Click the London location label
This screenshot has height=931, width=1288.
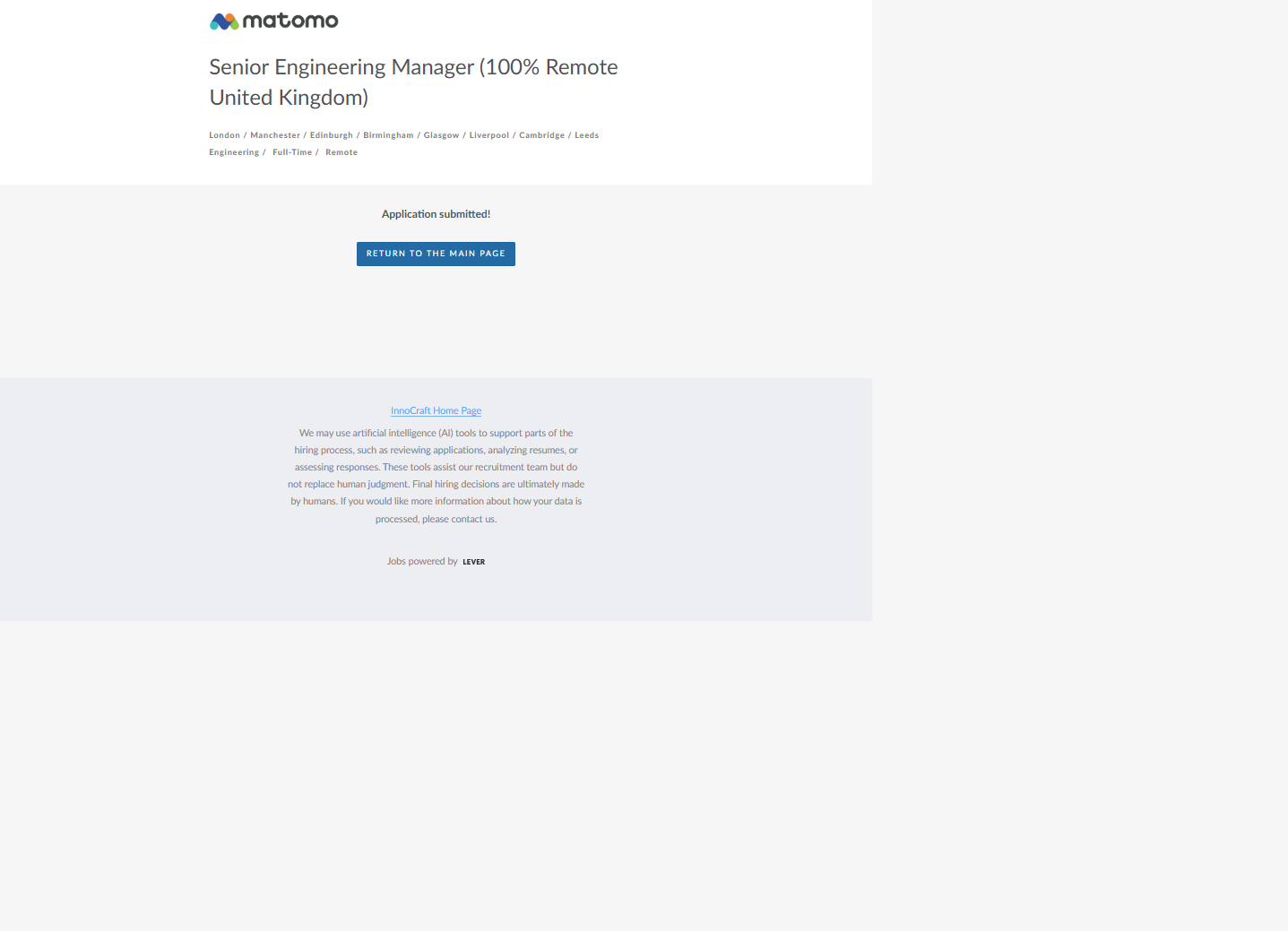pyautogui.click(x=224, y=135)
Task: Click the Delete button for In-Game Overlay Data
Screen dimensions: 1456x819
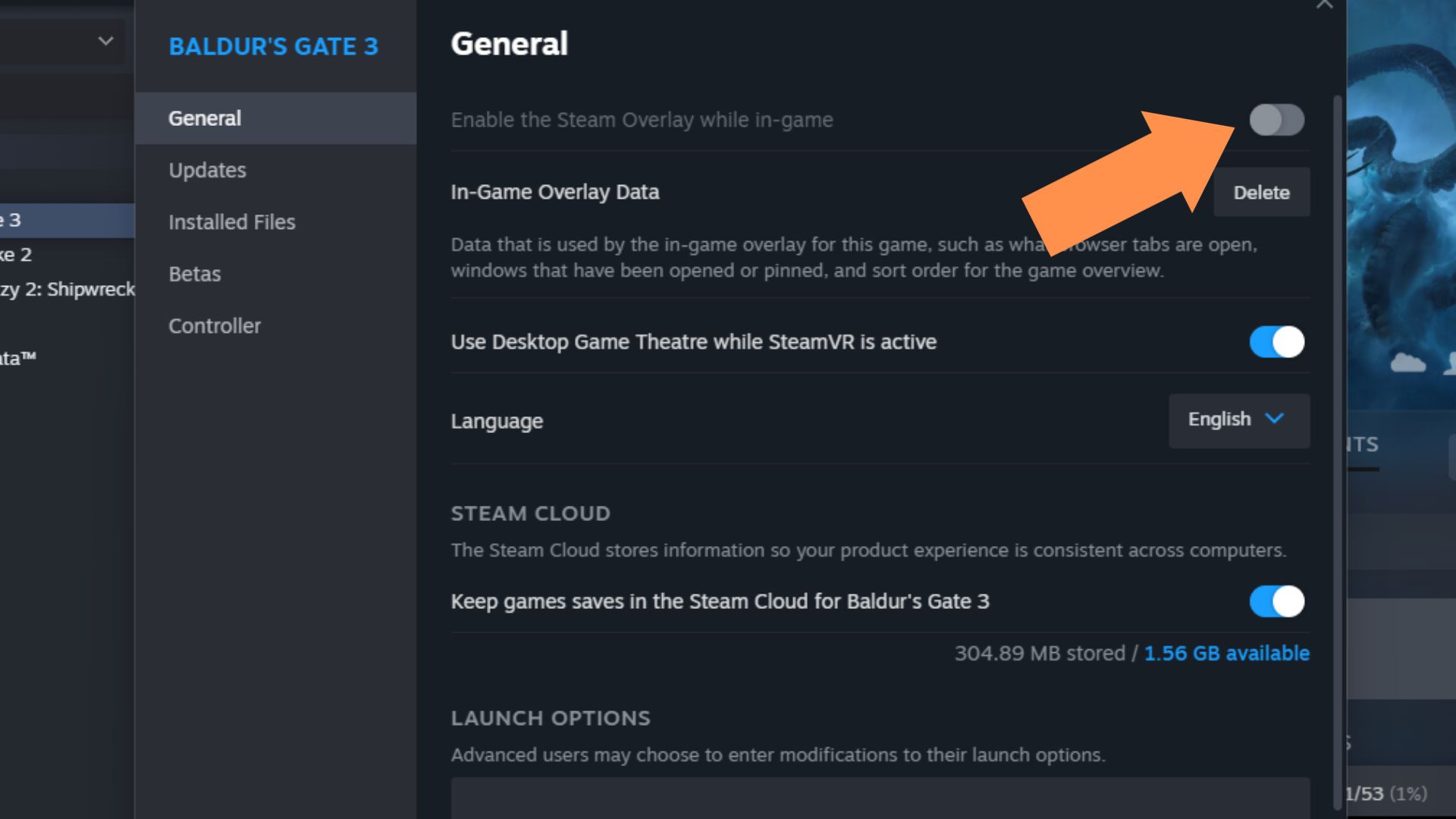Action: (1262, 192)
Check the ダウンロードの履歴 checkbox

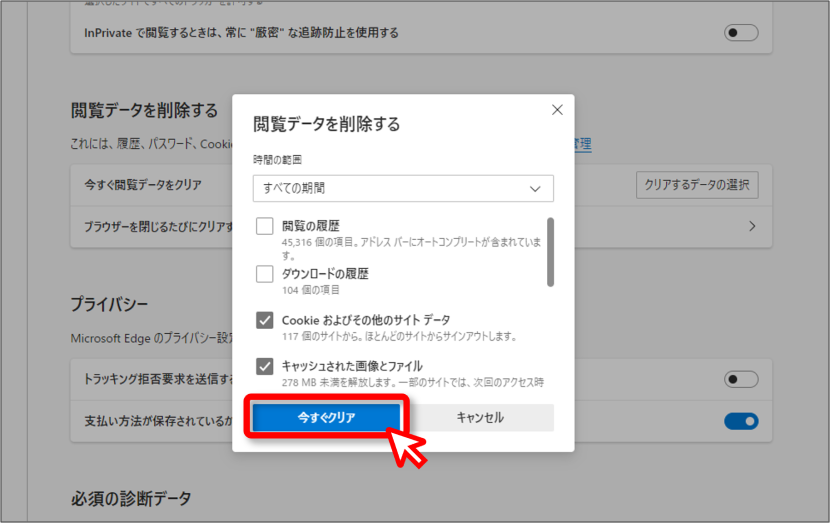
═══
§ What you have to do: Exact repetition of each line above is expected; images are to be omitted.

§ Problem solution:
Click the London location label
This screenshot has height=931, width=1288.
pyautogui.click(x=224, y=135)
Task: Click the Delete button for In-Game Overlay Data
Screen dimensions: 1456x819
Action: (1262, 192)
Check the ダウンロードの履歴 checkbox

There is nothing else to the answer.